Because a write access to a watchpoint is determined by comparing the contents of the watchpoint before and after the write, a write of data identical to the original contents is undetectable.

Because the WPDRIVER modifies SPTEs, a device page that directly interprets tables may experience access violations when it attempts to write into a memory page whose protection has been modified to monitor watchpoints. In other words, a page containing a watchpoint should not also contain a buffer for such a controller.

When you create a watchpoint, you should ensure that the system is quiet with respect to activity affecting the watchpoint area. Otherwise, an inconsistent copy of the original contents of the watchpoint area may be saved. WPDRIVER raises IPL to 11 to copy the watchpoint area's original contents. This means that if the area is modified from a thread of execution running as the result of an interrupt above 11, WPDRIVER can copy inconsistent contents. An inconsistent copy of the original contents may result in spuriously detected writes and missed writes.

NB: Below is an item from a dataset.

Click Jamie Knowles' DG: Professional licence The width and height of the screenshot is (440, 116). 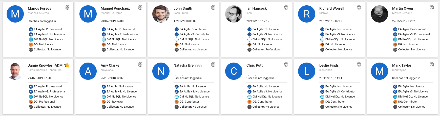44,102
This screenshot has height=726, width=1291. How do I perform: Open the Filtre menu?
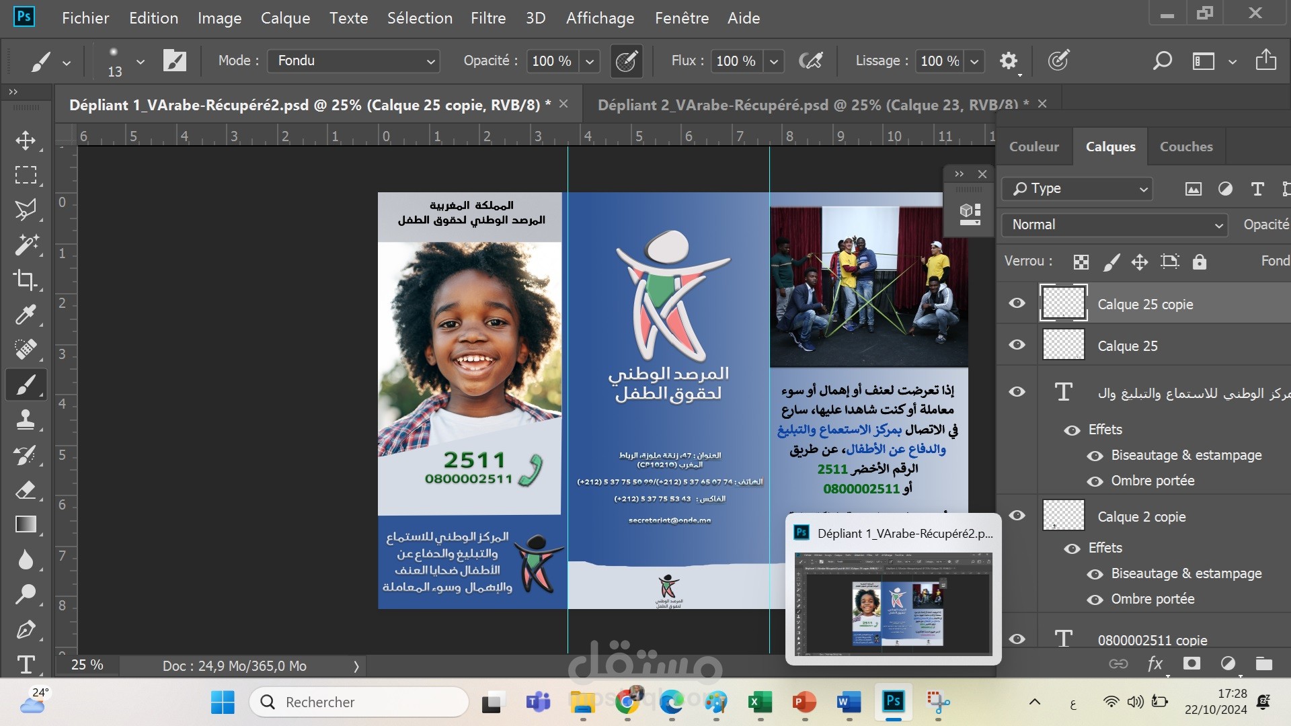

If the page containing the watchpoint area is written by an instruction that incurs a page fault, the system can crash with a fatal PGFIPLHI bugcheck. As described in the previous section, after detecting an attempt to write to a page with a watchpoint, the WPDRIVER re-executes the writing instruction at IPL 31. Page faults at IPL 31 are not allowed.

If an outer access mode reference to a watchpointed page causes an access violation, the system will likely crash. When an access violation occurs on a page with a watchpoint, the current driver does not probe the intended access and faulting mode against the page's original protection code. Instead, it assumes that any access violation to that page represents a kernel mode instruction that can be reexecuted at IPL 31. The driver's subsequent attempt to REI, restoring a program status longword (PSL) with an outer mode and IPL 31, causes a reserved operand fault and, generally, a fatal INVEXCEPTN bugcheck.

You must be knowledgeable about the accesses to the page with the watchpoint and careful in using the driver. You should test the watchpoint creation on a standalone system. You should leave the watchpoint in effect long enough to have some confidence that pagefaults in instructions accessing that page are unlikely.

An attempt to CONNECT a WPA unit other than zero results in a fatal WPDRVRERR bugcheck.

The WPDRIVER is suitable for use only on a single CPU system. That is, it should not be used on a symmetric multiprocessing system. There are no plans to remove this restriction in the near future.